> [EXTRACT TO READ]:
# # # # # # #
Edward Cope in the 1860s

Meanwhile, Marsh received a post-graduate scholarship from Yale to study chemistry, geology, and mineralogy, and he obtained a master’s degree in 1863. After that, with financial backing from his uncle George Peabody, Marsh went to Germany to study in the field of paleontology. Around this same time, Cope’s father acceded to his son’s wishes for a college education and paid for Cope to attend the University of Pennsylvania, where Cope studied anatomy and paleontology under Joseph Leidy, the leading American paleontologist of that time. However, during 1863 and 1864, Cope left college and went to Europe ostensibly to study paleontology, but some historians surmise that Cope’s father sent him to Europe to avoid the draft that was in place in the Civil War. While Cope was in Germany, he met his future rival, Marsh. At the time that they met, the two men were contrasts in educational background. Marsh had an extensive formal education and possessed two college degrees, while Cope, who had attended an excellent school during his youth and had some education in college, lacked a college degree.
# # # # # # #
> [INFORMATION SHOWN]:
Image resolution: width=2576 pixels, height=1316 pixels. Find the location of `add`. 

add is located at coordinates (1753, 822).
# # # # # # #
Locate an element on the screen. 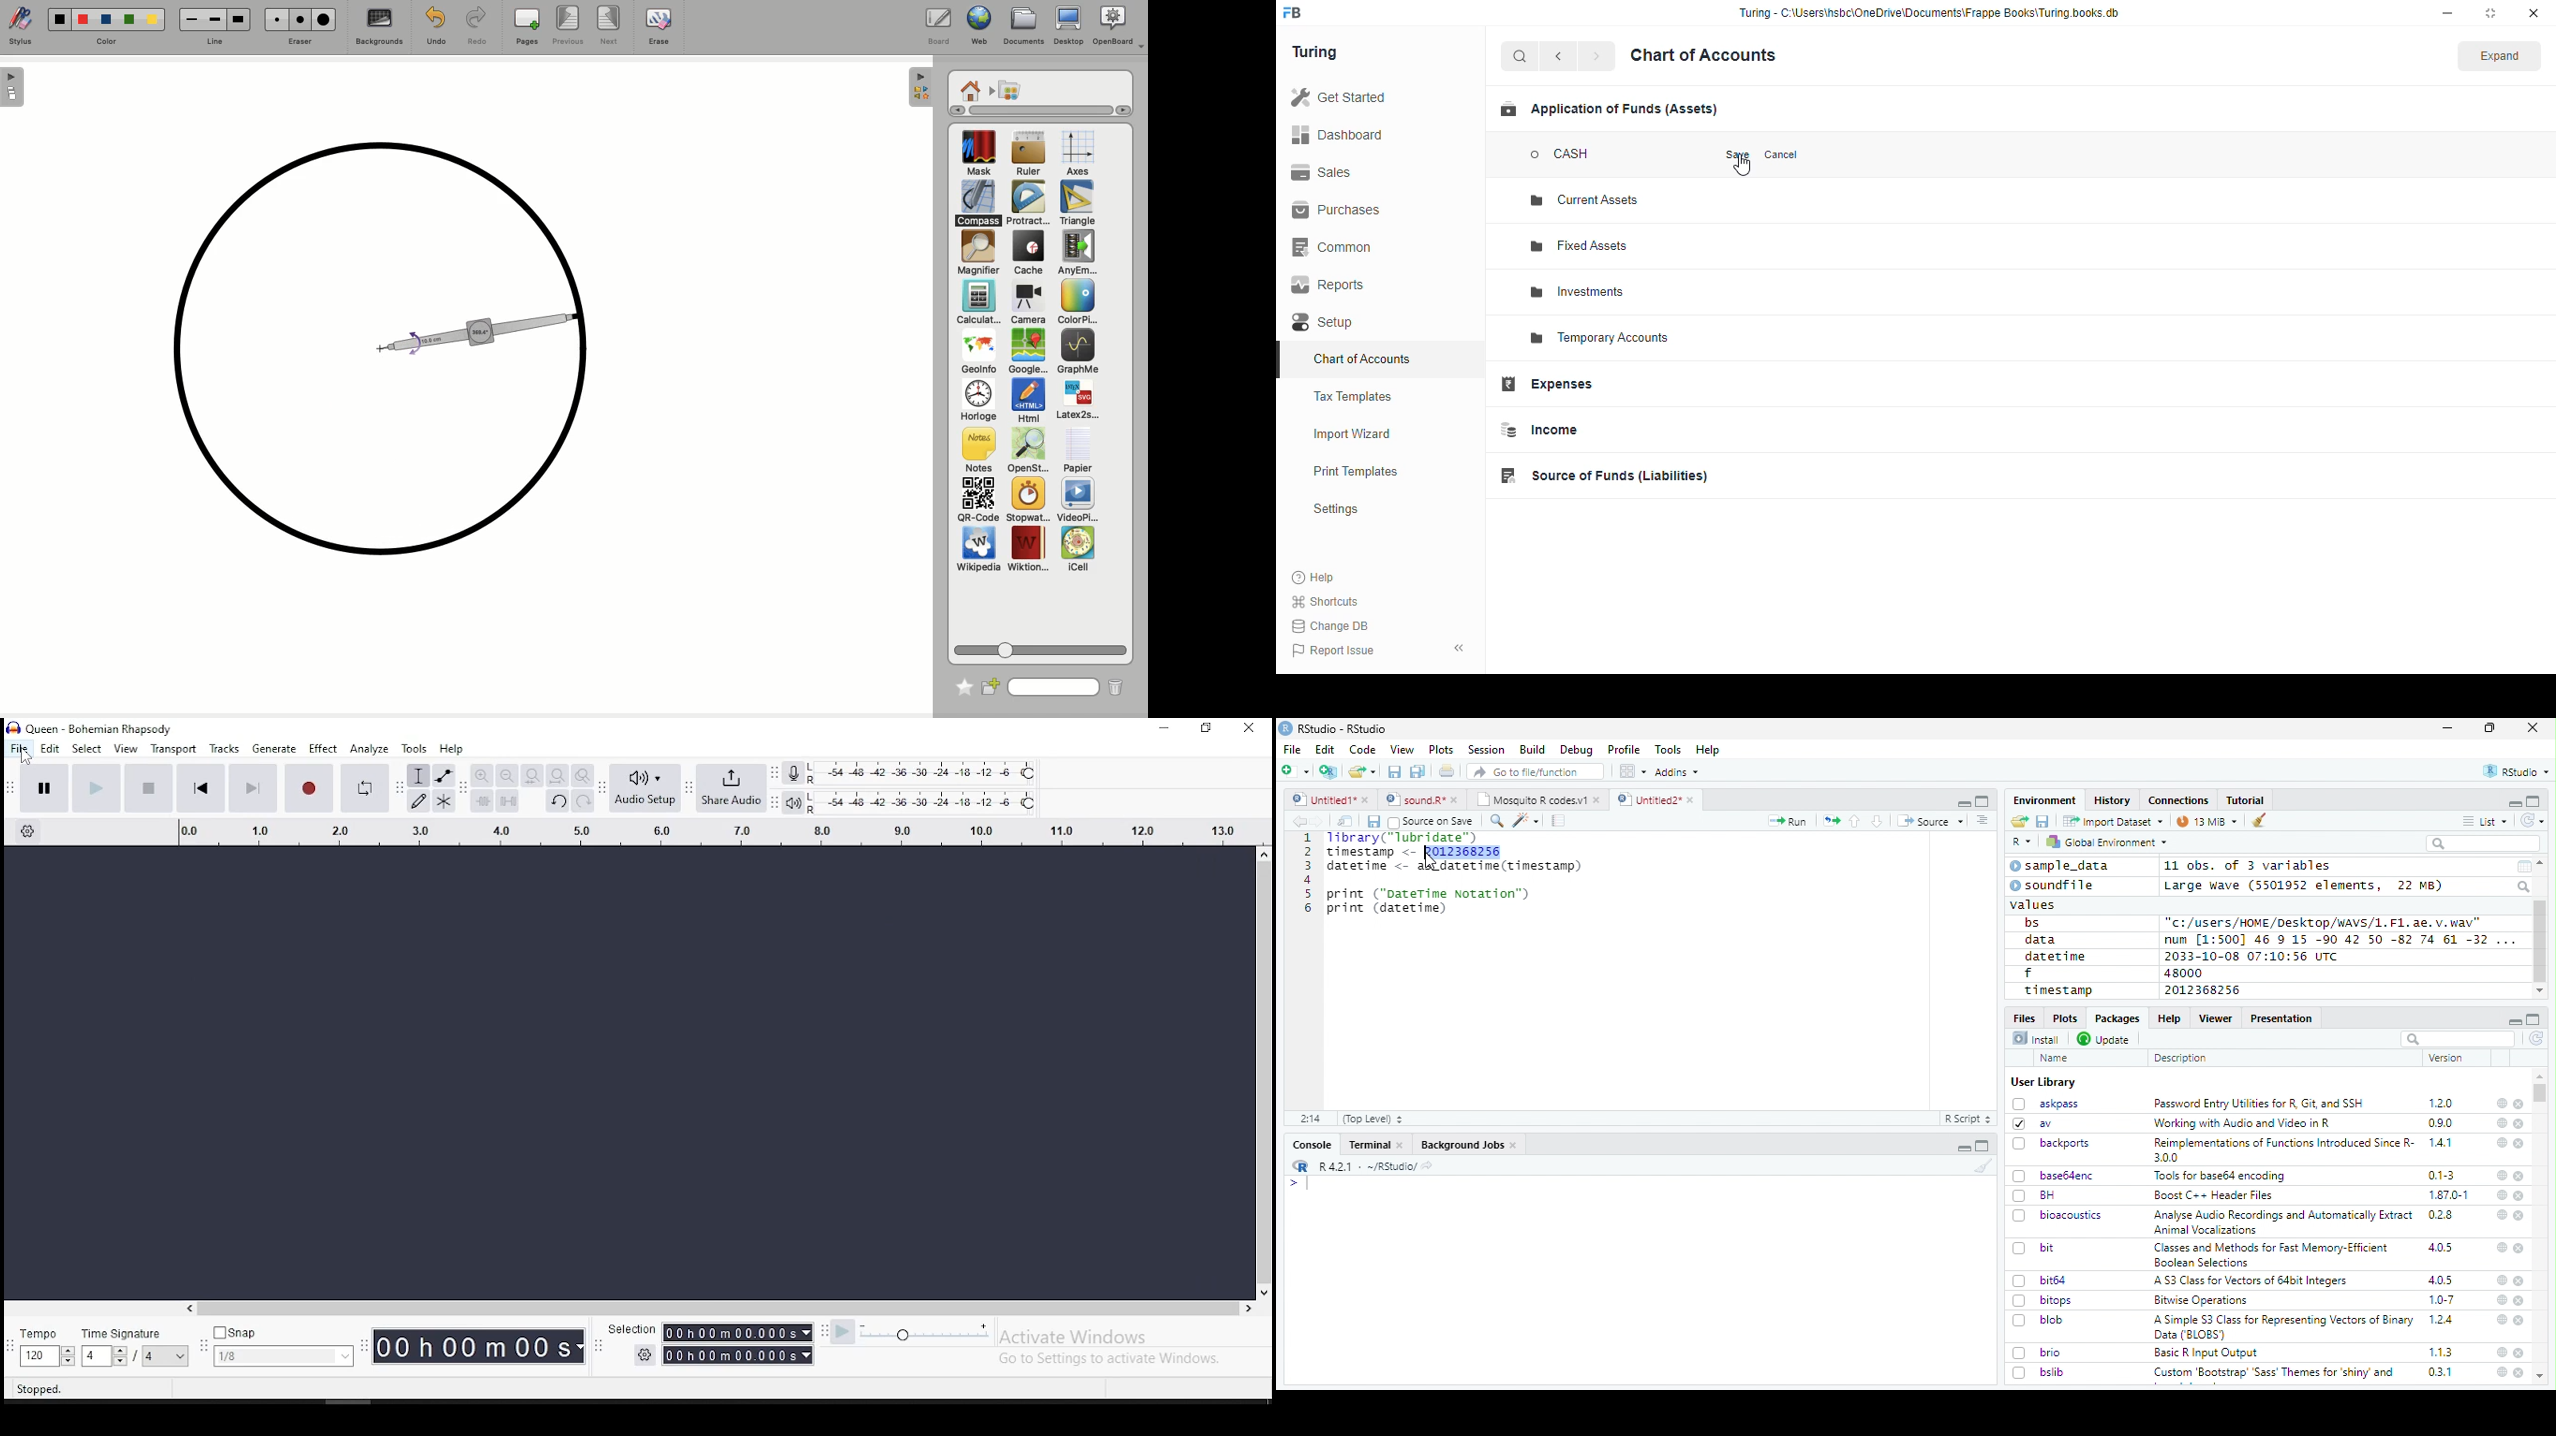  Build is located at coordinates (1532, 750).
# # # # # # #
> [WORK INSTRUCTIONS]:
(1) In the text about Edward Cope in the 1860s, who gave Marsh the money to study paleontology in Germany?
(2) Extend the text about Edward Cope in the 1860s, picking up right after its last sentence.

> [ANSWERS TO THE PROBLEMS]:
(1) His uncle, George Peabody.

(2)
Othniel Marsh in 1865

Marsh, who had developed a strong reputation in the field of paleontology by this time, returned to the U.S. in 1866 and was appointed to the position of professor of vertebrate paleontology at Yale, which made him the first such professor in America. Later that year, at Marsh’s urging, George Peabody made a sizable donation to Yale to found the Peabody Museum of Natural History with Marsh named as a trustee. Cope returned to the U.S. in 1864, and his influential family was able to secure him a teaching appointment at Haverford College, a Quaker college near Philadelphia, although the college had to award Cope an honorary master’s degree in order for Cope to satisfy the criteria for the position. The following year Cope married Annie Pim, and their marriage produced a single child, daughter Julia, who was born in 1866. Marsh, on the other hand, never married.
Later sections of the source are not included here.